It’s ten o clock at night on his fuckin’ birthday and he’s tucked away in some shithole bar in Crime Alley, drinking alone.

He’s not entirely sure what he just drank, actually. The last thing he remembers ordering was a fourth jack and coke, but the smooth minty flavor he gulps down this time definitely is… something else. He stares at the empty glass, frowning. It wasn’t bad, just unexpected. After a long moment, he flags the bartender down.

“Imma get another one o’ these,” He says, voice thick with the alcohol in his system, gesturing at the glass in front of him. She eyes him critically for a moment, and then nods and he tracks her movement as she heads over to mix the drink, some deep-rooted paranoia forcing him to be aware of his environment, of who’s handling his food and drink.
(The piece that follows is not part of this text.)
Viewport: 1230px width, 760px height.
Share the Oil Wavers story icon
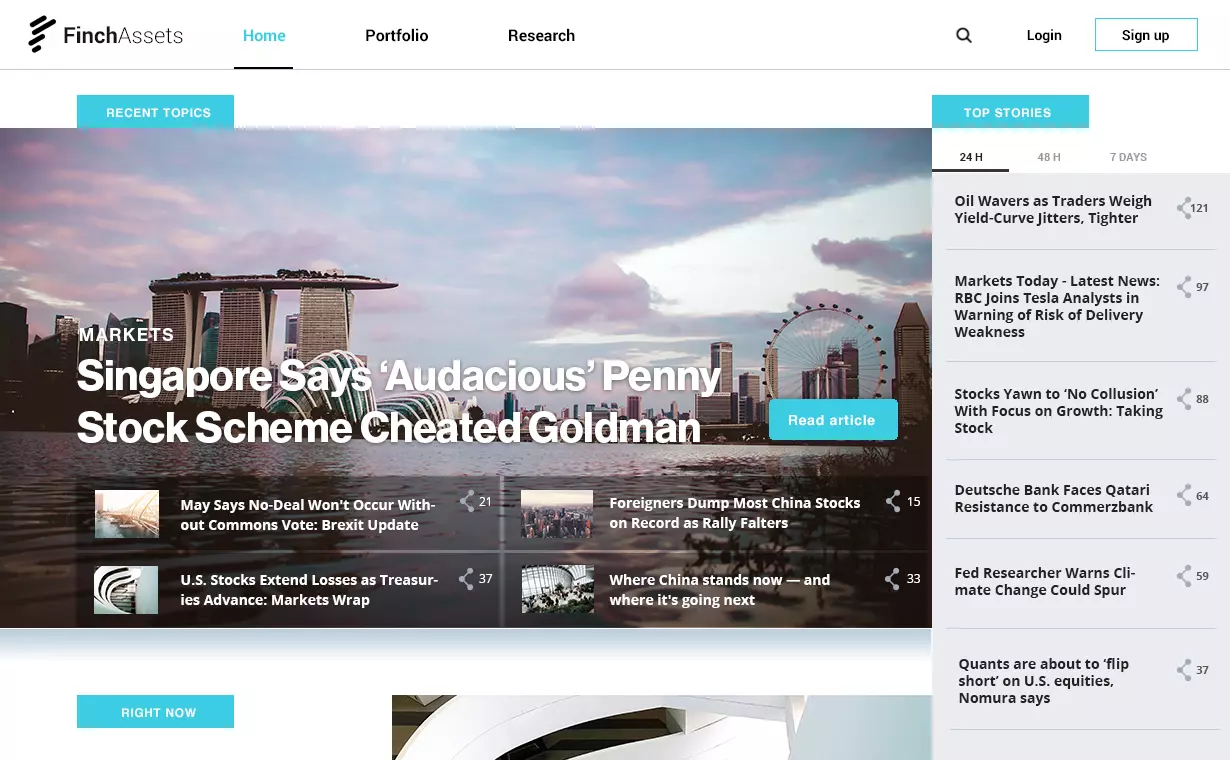(1184, 208)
The motion is enough to make him dizzy and leave his head spinning, so when she drops the drink off, he tucks it close enough that it can’t be tampered with and rests his head on the cool, slightly sticky surface of the bar next to the glass for a moment, squeezing his eyes shut and listening to the ambient sounds of the bar around him.

The volume on the TV playing the news is turned up, and across the entire bar, all conversation goes silent. The hair on the back of Jason’s neck prickles, and he shifts his attention to the public safety announcement blaring on the news.
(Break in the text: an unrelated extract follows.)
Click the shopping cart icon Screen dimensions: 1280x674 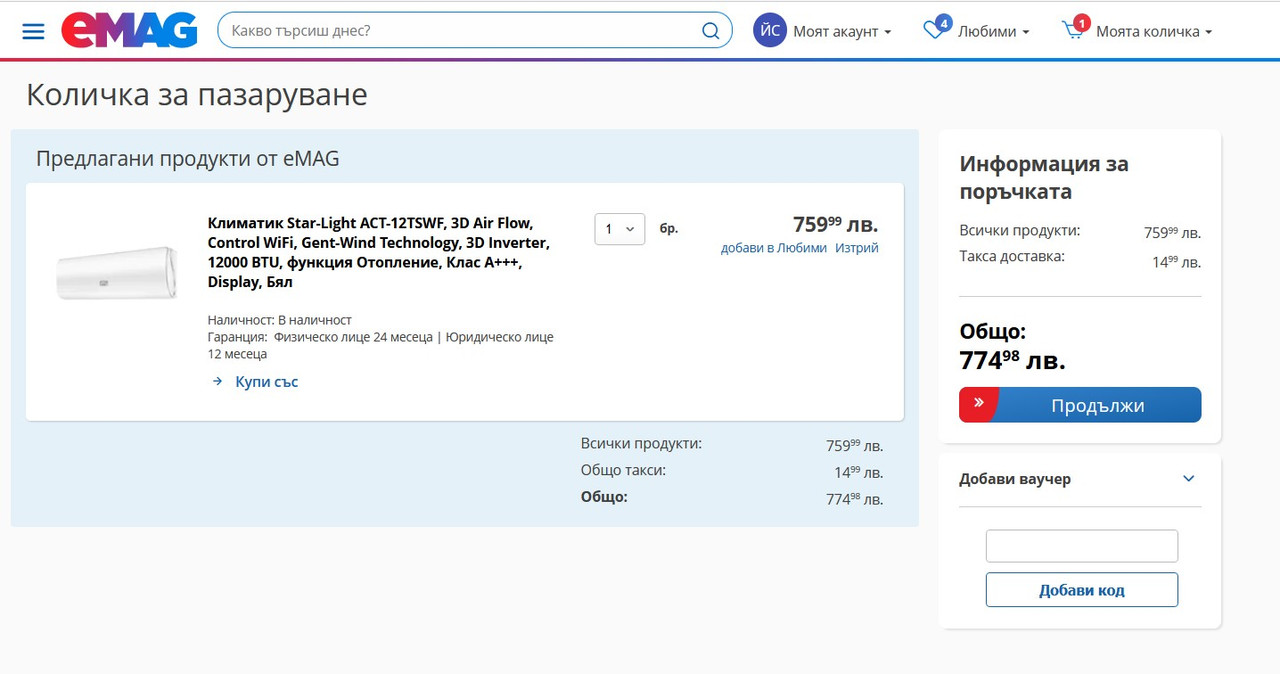1073,31
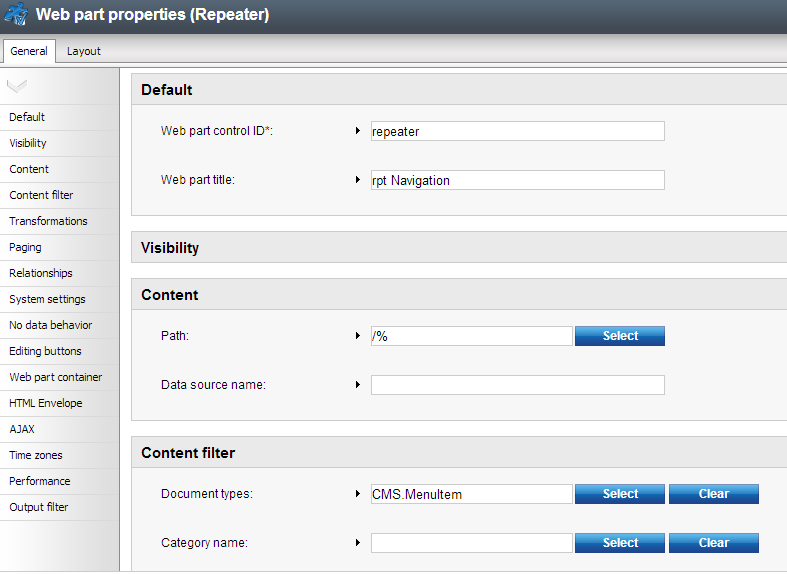Click into the Data source name field
Screen dimensions: 787x574
[517, 385]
An Arkham breakout. Again.

Jason sighs and knocks his forehead back against the bar counter. He’s in his civvies and has drank way too fucking much to jump in to help with this tonight. He’s not even sure if he could walk back to his nearest safe house right now to gear up, let alone take out fucking—Killer Croc or something.

Plus, getting involved would inevitably draw the Bats’ attention. While he’s sure they’re aware of a new player working in the shadows and taking control of portions of the criminal element within the Bowery, it’s best to not tempt fate until the rest of his pieces are in place.

Black Mask is certainly starting to feel the pressure of Jason’s raids on his supply lines and the storage warehouses he’s blown up, but he’s nowhere near desperate enough to free the Joker yet.

Half a dozen B-list rogues and criminals have busted out, which will be enough to keep the Bat Crew busy. Probably not an all hands on deck situation, although Nightwing might pop over from Bludhaven to help. But they’ve got it handled.

He listens casually as the news details which vigilante has been spotted pursuing which villain, and yep, before long Nightwing is spotted in town jumping into the fray.

Jason downs his final drink, slaps a hundred dollar bill on the counter for the bartender to close his tab with a generous tip, and hauls himself to his feet to start on the walk to the little apartment that’s set up halfway between a home and a safe house, when there’s an urgent update on the news broadcast.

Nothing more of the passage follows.